La transposition du modèle de distribution des biens industriels en BtoBtoC sur les services FM a le mérite de revaloriser la relation à l’utilisateur final et de le réinsérer dynamiquement dans le dispositif. Elle peut cependant dissimuler une différence de nature et surtout une incompatibilité des modalités de production. L’idée du BtoBtoC (ou du BtoCtoB) propose d’assimiler l’occupant (end user) des immeubles professionnels à un consommateur. Elle reprend l’hypothèse qu’en traitant les salariés à l’instar des consommateurs, on obtiendra des satisfactions meilleures, lesquelles seraient elles-mêmes favorables à un engagement « positif » de production. Or, le bénéficiaire « end user » des espaces de travail aménagés et enrichis de services n’est pas un consommateur. Ce n’est pas lui qui paye. Il n’exerce pas le libre choix de son espace de travail ni du prestataire de son employeur. Cet espace n’est pas conçu (ou d’abord fonctionnel) pour sa satisfaction (voire son bonheur), serait-ce dans le cadre d’une « expérience utilisateur (client) », recherchée par les entreprises soucieuses d’enrichir leur « marque employeur afin de fidéliser des talents » … Cet espace est une condition obligée de l’exercice de la responsabilité d’employeur et une ressource directe et indirecte de production. Il est conçu pour que les gens qui y travaillent, y travaillent bien, au sens d’une performativité qui n’appartient pas seulement aux espaces de travail mais également aux process, au management et à l’organisation de l’entreprise. Il y a une relation d’évidence entre les qualités d’un espace de travail et la performance des travailleurs qui l’occupent. Elle est cependant loin d’être facile à isoler et à mettre en œuvre. Enfin, la « loi » qui veut qu’un travailleur travaille vite et bien s’il est heureux n’a rien de mécanique et surtout ne dit rien de tous les empêchements d’autres natures qui n’ont rien à voir avec les espaces de travail, services compris.
═══
Consignes |
- a) Énumérez tout ce à quoi, d'après l'extrait, appartient la performativité associée au fait de bien travailler.
- b) Dans l'extrait, à qui l'idée du BtoBtoC propose-t-elle d'assimiler l'occupant des immeubles professionnels ?
Veuillez vous fonder exclusivement sur l'extrait.

Données affichées |
═══
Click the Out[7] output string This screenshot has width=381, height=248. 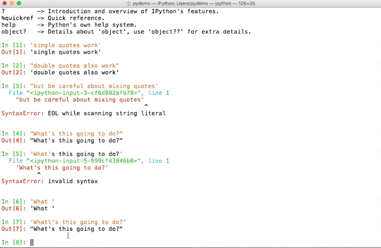click(x=76, y=229)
═══
Réponses par consigne |
- a) Les espaces de travail, les process, le management et l'organisation de l'entreprise.

- b) À un consommateur.